Text segment:

I have a Perl hash of hashes of ... around 11 or 12 elements deep. Please forgive me for not repeating the structure below!
Some of the levels have fixed labels, e.g. 'NAMES'
, 'AGES'
or similar so accessing these levels are fine as I can use the labels directly, but I need to loop over the other variables which results in some very long statements. This is an example of half of one set of loops:
foreach my $person (sort keys %$people) {
foreach my $name (sort keys %{$people->{$person}{'NAMES'}}) {
foreach my $age (sort keys %{$people->{$person}{'NAMES'}{$name}{'AGES'}}) {
. . . # and so on until I get to the push @list,$element; part
This is just an example, but it follows the structure of the one I have. It might be shorter not to have the fixed name sections (elements in caps) but they are required for reference purposes else where.

Excerpted records:
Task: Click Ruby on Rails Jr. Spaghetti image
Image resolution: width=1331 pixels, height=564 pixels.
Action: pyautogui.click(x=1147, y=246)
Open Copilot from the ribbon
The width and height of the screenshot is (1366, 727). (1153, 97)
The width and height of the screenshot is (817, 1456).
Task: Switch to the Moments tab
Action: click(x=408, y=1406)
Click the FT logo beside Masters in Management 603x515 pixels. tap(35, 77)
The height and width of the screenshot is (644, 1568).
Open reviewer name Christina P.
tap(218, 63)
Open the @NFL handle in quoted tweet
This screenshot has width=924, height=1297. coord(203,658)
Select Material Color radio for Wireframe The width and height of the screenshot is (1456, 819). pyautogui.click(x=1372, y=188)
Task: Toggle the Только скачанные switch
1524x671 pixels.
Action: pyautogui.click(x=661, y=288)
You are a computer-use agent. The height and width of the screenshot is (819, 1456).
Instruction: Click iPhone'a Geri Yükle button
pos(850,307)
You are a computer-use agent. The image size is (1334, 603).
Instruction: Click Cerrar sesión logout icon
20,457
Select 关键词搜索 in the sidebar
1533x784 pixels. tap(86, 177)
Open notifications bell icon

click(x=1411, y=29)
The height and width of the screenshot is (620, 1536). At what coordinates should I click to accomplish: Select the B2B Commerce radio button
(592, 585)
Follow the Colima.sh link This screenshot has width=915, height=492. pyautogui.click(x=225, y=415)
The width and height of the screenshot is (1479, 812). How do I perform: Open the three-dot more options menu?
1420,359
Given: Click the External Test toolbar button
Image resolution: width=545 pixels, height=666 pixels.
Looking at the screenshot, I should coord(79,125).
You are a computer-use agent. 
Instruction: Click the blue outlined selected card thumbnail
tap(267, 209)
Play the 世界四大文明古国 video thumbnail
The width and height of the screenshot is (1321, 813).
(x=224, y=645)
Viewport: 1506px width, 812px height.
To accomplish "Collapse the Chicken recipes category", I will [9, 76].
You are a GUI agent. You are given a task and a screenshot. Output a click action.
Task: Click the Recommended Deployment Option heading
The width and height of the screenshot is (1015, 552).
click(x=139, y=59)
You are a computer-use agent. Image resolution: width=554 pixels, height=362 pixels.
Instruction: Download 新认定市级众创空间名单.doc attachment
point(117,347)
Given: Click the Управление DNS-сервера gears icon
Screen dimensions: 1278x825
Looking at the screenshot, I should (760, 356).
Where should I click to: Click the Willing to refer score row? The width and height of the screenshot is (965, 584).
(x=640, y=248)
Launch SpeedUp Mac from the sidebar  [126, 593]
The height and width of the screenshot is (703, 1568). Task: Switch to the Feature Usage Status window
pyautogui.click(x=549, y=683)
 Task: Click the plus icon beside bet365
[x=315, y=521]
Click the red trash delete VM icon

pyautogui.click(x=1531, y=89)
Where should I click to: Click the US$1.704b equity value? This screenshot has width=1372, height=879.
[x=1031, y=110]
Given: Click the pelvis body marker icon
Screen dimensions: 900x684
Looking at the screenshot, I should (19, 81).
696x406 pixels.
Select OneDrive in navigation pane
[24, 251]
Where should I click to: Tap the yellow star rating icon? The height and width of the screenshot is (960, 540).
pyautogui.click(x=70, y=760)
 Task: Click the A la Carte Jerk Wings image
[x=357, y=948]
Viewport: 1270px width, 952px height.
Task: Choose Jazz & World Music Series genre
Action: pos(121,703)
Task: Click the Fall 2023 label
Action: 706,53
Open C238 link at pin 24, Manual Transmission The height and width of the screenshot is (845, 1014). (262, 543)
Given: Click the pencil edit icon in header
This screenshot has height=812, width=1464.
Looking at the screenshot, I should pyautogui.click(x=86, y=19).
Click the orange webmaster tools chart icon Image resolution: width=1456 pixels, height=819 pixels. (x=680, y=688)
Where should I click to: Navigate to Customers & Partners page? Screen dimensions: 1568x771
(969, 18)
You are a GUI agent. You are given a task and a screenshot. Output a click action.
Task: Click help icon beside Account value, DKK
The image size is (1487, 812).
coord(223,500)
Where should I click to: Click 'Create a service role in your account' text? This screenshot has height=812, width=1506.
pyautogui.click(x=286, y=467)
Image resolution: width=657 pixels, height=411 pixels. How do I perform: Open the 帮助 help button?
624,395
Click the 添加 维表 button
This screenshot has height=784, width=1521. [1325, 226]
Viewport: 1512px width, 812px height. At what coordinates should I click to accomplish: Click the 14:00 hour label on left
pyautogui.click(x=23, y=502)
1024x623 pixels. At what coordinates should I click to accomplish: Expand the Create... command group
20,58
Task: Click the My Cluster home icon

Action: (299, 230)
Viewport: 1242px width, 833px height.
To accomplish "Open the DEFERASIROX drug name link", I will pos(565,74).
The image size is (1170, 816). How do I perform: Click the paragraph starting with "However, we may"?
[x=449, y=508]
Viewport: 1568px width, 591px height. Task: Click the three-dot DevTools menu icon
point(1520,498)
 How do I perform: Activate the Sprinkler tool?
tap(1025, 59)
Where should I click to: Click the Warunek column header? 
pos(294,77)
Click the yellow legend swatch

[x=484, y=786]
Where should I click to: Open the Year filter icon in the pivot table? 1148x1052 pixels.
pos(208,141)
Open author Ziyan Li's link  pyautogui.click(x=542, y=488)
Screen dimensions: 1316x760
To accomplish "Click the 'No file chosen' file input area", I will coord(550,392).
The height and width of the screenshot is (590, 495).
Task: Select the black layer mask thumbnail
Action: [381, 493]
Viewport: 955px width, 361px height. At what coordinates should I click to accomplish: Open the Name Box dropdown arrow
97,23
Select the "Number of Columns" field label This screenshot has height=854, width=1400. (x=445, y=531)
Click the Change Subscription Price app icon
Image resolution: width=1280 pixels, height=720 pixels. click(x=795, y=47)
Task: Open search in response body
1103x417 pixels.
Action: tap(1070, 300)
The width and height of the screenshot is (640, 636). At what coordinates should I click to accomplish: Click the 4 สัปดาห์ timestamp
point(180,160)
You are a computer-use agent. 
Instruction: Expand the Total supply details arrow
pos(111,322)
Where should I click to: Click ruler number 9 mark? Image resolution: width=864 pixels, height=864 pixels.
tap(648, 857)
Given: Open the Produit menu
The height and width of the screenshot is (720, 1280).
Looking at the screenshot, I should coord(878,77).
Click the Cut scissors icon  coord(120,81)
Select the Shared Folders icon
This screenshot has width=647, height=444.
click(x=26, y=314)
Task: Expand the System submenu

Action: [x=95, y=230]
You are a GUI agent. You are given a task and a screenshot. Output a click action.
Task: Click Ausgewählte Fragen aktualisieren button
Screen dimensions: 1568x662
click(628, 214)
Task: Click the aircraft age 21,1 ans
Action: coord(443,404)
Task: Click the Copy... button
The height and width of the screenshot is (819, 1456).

Instructions for the task:
Could you rewrite the Perl question, everything from "Some of the" down to "purposes else where.", with "$person" changed to "$member"?

Task solution:
Some of the levels have fixed labels, e.g. 'NAMES'
, 'AGES'
or similar so accessing these levels are fine as I can use the labels directly, but I need to loop over the other variables which results in some very long statements. This is an example of half of one set of loops:
foreach my $member (sort keys %$people) {
foreach my $name (sort keys %{$people->{$member}{'NAMES'}}) {
foreach my $age (sort keys %{$people->{$member}{'NAMES'}{$name}{'AGES'}}) {
. . . # and so on until I get to the push @list,$element; part
This is just an example, but it follows the structure of the one I have. It might be shorter not to have the fixed name sections (elements in caps) but they are required for reference purposes else where.